Excerpts from a dataset

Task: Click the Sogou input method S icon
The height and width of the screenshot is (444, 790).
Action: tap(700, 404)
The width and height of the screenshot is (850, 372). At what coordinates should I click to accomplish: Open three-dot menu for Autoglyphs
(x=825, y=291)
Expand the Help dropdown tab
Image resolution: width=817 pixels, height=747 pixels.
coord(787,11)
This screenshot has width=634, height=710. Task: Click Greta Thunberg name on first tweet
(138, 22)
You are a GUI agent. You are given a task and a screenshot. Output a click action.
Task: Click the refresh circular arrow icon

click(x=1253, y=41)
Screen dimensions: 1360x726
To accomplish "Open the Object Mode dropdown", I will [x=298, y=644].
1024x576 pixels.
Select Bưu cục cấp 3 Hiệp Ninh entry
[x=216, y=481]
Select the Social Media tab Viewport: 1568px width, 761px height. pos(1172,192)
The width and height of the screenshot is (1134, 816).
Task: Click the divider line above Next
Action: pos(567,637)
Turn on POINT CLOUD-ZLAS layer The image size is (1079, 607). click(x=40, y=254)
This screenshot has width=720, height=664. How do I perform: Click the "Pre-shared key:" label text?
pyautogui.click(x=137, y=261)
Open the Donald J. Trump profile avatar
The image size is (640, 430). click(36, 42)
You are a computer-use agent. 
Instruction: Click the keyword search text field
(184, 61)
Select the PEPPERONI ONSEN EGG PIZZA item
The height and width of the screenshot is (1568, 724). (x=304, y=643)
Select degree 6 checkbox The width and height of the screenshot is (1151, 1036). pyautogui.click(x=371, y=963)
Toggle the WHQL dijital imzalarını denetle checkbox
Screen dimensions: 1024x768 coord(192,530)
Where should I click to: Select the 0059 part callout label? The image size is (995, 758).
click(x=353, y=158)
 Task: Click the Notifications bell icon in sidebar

### What is being asked
Output only the lines from the one that contains "Where should I" through the last line of the data above, each restated exactly.

### Exercise result
Where should I click to: Select the 0059 part callout label? The image size is (995, 758).
click(x=353, y=158)
 Task: Click the Notifications bell icon in sidebar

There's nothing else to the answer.